3話 農業国を往く
アデムと名付けられた大怪獣は、農業国を真っ直ぐに進んでいく。
アデム自身、なぜそちらに進んでいるかはわからないままに、内から湧き出る衝動に動かされるようにして足を前に運ぶ。
農業の国というだけあり、アデムが足を着けていく地面は全て畑になっていて、様々な食物がなっている。
黄金色に変わりつつある小麦の群れ、緑色に茂って地下茎を太くしようとしている芋たち、みずみずしくなって刈り取られるのを待っていた葉野菜たち。
それら全てを踏みつぶして、アデムは我が道を往く。
アデムが畑を蹂躙しながら進む姿を、近くの街道で、鎧を着た青年が馬を走らせながら後ろに見ていた。
彼の名前はエンライツ。王都付近にある村の一つに駐在している騎士の一人である。
エンライツが馬をアデムと並走させているには、理由がある。
先ほど、機械国の技術提供によって得た通信機から、アデムが進む方向にある村々に王命で避難指示が出された。
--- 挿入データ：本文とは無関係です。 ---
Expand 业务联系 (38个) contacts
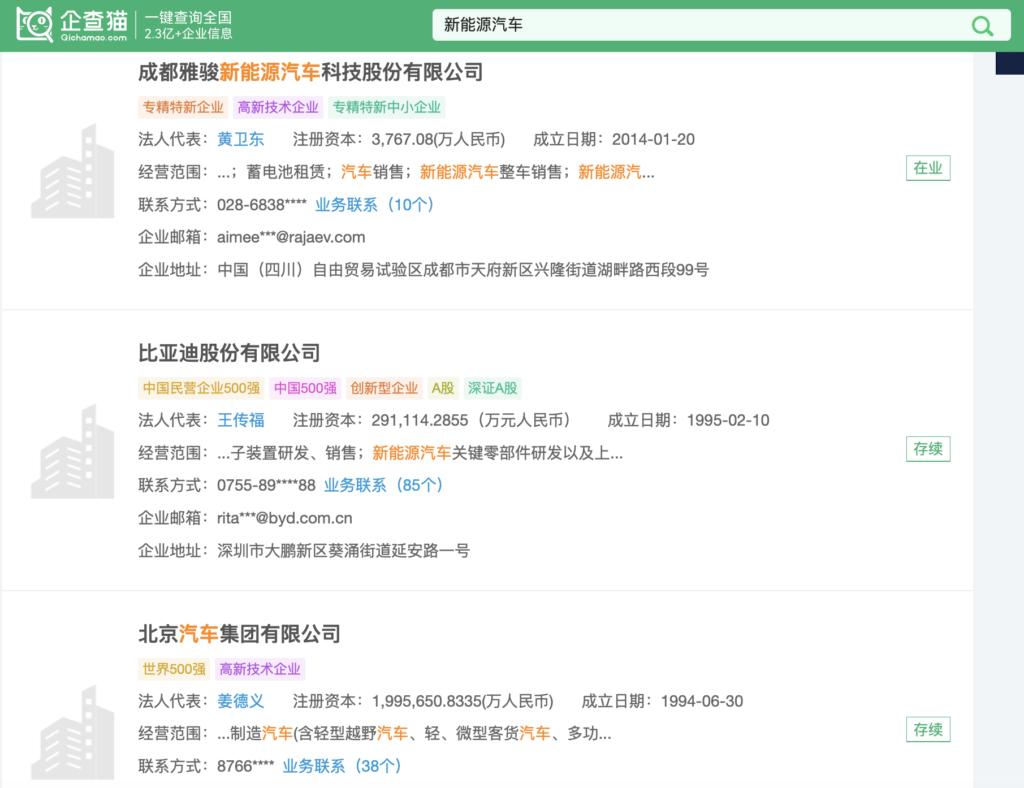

大多数の村人は超巨大な地竜が歩いてくると知って、取るものもとりあえずに避難を始めていた。
しかし、どの世界にも王命にすら従おうとしないような、偏屈な人はいる。
エンライツが馬を走らせて向かっている先にも、偏屈者として有名な中年の村人とその家族が住んでいる家と畑があった。
「すでに逃げていれば、徒労で済むんだけど……」
エンライツはそう呟くも、視界の先に見えてきた光景に、ここまで馬を走らせた意味があったと分かり、ため息をつきたい気分になる。
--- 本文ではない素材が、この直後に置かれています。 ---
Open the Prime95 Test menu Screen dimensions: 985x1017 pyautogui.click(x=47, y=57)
なにせ、薄く緑色が残っている小麦――まだ刈り取るには早い作物を、偏屈者とその家族が一家総出で収穫している最中だったからだ。
エンライツは、一家の近くまで馬を走らせ、ひらりと馬の背から降りる。
「何をしているんだ! 見ろ! もう巨大地竜はすぐそこまで来ているんだぞ!」
エンライツが怒鳴りながら麦畑の中に入ると、怒鳴り返される。
「うるせえ! 丹精込めて作った麦を、地竜なんぞに踏み砕かれてたまるかってんだ! チクショウ! なんだって、オレの畑を踏むように歩いてくるんだよ!」
前半はエンライツに後半はアデムへの悪態を吐く、偏屈者の中年の男性。
その間にも彼の家族は収穫作業をしていた。母親がまだ少し緑色がある小麦を大鎌で一気に刈り倒し、子供たちが倒れた麦を拾い集めて束にしてから鎌が来る前に退避する。
一歩間違えれば、子供に鎌の刃が当たりそうな蛮行に、エンライツは表情に怒気を現した。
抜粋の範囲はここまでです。